SYNOPSIS: El-Asnam was devastated by last year's earthquake. As many as five thousand people were killed, and countless were left homeless. The government's first priority was to provide temporary shelter during the winter, when ice-cold winds and snow often sweep the region. But now shattered buildings will be replaced by permanent structures.
Prefabricated houses are starting to go up, the first of an estimated 40,000 that will be needed to rebuild El-Asnam at a cost of 1,000 million dollars. Few other details of the programme have been provided, but the government says that funds will also be put aside as compensation for the victims of the earthquake. Other national and international aid amounts of 160 million dollars.
Until now the homeless have been living in tent villages and other flimsy accommodation just outside the city. Some have been allowed to build little shanties of wood and cardboard near their former homes.
But many businessmen wasted little time in re-opening their shops. At the time of the earthquake survivors fought over sacks of flour which were dropped from trucks along the main street of the city. The President of the Algerian Red Crescent Organisation said he was faced with the prospect of feeding 200,000 people, possibly for a long time. In the early stages 20 tonnes of food were provided for the victims -- from inside the country, let alone internationally. But already a remarkable recovery has been made by local traders.
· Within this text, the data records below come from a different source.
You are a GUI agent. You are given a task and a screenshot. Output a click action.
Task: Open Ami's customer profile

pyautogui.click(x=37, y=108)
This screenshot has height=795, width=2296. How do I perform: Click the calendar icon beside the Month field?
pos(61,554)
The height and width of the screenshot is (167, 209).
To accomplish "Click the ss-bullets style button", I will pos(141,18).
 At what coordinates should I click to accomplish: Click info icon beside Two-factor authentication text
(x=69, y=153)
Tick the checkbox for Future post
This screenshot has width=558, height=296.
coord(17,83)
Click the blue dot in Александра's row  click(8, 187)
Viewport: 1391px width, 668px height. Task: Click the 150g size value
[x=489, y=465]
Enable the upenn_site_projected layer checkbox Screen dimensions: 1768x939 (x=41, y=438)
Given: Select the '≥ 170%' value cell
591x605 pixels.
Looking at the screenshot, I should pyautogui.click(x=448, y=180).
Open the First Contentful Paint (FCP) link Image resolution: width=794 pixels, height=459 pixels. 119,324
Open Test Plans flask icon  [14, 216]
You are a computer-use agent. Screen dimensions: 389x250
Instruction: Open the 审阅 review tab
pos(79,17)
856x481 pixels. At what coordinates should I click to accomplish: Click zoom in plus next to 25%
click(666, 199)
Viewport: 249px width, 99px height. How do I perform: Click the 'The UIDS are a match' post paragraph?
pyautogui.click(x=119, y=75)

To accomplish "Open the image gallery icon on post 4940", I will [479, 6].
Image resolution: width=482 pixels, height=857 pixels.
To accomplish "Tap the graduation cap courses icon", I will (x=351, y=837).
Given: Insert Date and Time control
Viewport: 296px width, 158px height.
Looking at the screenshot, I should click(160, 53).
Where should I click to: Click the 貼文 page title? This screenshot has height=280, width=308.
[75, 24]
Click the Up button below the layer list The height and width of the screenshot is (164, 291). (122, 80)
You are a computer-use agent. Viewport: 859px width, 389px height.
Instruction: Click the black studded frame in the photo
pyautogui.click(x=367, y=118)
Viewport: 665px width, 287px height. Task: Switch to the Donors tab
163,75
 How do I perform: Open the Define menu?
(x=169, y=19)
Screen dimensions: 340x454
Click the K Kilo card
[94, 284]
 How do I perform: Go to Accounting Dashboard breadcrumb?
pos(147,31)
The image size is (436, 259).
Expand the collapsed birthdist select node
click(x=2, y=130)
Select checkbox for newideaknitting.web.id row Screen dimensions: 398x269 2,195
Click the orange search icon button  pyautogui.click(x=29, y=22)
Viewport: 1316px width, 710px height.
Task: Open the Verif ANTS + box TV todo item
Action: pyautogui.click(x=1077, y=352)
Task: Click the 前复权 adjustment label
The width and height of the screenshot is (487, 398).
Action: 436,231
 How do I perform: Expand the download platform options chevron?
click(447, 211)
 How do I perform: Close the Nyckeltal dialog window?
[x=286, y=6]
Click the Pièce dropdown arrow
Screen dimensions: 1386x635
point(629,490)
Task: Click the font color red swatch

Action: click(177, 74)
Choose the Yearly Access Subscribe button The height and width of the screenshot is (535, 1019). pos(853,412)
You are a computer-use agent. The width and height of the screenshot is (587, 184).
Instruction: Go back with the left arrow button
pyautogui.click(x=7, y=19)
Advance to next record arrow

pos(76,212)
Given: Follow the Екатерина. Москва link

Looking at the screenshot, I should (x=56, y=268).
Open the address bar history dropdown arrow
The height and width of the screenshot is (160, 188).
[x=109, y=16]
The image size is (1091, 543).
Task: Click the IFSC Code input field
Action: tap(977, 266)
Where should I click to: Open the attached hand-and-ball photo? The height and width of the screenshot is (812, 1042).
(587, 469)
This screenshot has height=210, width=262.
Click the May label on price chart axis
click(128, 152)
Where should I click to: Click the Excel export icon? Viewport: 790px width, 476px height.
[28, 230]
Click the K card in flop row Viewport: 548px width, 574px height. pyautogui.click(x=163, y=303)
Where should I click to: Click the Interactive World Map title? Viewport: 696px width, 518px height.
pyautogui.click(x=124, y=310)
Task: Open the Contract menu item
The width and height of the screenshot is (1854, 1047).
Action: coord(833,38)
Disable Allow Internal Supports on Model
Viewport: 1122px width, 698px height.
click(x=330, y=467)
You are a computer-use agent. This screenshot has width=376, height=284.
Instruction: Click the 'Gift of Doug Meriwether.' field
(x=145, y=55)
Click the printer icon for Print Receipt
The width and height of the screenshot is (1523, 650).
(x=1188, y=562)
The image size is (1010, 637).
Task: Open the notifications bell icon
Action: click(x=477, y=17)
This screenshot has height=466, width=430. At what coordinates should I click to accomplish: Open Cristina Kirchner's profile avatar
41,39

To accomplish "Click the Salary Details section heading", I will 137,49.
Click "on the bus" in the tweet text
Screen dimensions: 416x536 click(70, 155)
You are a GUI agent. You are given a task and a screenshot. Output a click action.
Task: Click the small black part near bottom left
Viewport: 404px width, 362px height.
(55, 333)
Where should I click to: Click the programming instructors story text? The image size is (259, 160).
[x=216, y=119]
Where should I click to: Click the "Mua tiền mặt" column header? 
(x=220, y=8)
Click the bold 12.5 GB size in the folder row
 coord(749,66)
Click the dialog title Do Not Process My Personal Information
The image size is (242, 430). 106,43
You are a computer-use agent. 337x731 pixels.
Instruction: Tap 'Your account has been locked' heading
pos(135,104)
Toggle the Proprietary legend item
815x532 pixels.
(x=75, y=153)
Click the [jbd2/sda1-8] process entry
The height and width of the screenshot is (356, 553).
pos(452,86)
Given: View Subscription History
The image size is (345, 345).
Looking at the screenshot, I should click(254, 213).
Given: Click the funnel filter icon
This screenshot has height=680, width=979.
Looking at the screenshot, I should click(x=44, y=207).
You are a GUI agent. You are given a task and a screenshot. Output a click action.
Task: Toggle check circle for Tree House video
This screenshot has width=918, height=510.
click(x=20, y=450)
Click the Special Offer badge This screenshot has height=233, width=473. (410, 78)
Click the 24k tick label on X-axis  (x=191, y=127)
Supplies of fruit and vegetables appear to be plentiful in El-Asnam, although many thousands of residents are still jobless, penniless and short of food. The government is hoping that its compensation scheme will give people the opportunity to make a new start in life.
Health is another problem which faced the authorities in the early days of the disaster -- and still does. A winter spent with little protection from the cold has taken its toll of many victims. To counter the spread of disease the ruins of the city were disinfected and then evacuated for good. The government decided not to rebuild on the original site of El-Asnam, but build a new city nearby for those who want to stay.
As yet there is only a temporary mosque. But it won't be long before a new one goes up.